An appeals court has decided that Vonage can ideed add customers while they appeal the ridiculous $58 million fleecing they got at the hands of Verizon.
The case is due to be heard on June 25th, where we’ll see lots of interesting arguments come out, most notably that the patents Verizon was awarded were discussed in public by other companies before they were granted their patents.
in a note published to his clients, Tier 1 Research analyst Daniel Berninger (also a guest columnist for GigaOM) argues that the legitimacy of Verizon’s two key ‘name translation’ patents (6,104,711 filed on March 6, 1997; 6,282,574-filed February 24, 2000) are themselves subject to scrutiny.
In his note, Berninger writes that the Verizon patent applications authored by Eric Voit reflect contributions made by VocalTec Communications and were discussed at the VoIP Forum in 1996. Some of VocalTec’s technical claims were also formally published in an independent document in January 1997.
Moreover, the published document included contributions from Cisco Systems, Microsoft, IBM, Nortel, Intel and several other prominent technology companies. (See documents at the end of this report.) Records indicate that Verizon filed for its own patents in March 1997 and February 2000.
One thing is for sure.

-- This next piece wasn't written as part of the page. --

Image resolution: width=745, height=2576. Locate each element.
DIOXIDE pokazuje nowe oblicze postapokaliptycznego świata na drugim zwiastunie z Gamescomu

Verizon intended to use the patents they obtained as a business model, and only started pursuing patent cases when VOIP became a real threat. They never intended to produce a product (although they have within the last year), instead planning on suing the competition out of business.
That’s how Verizon deals with innovation.
If this is the way they’re going to handle their protected monopoly, it’s time we take it away from them. It’s that simple.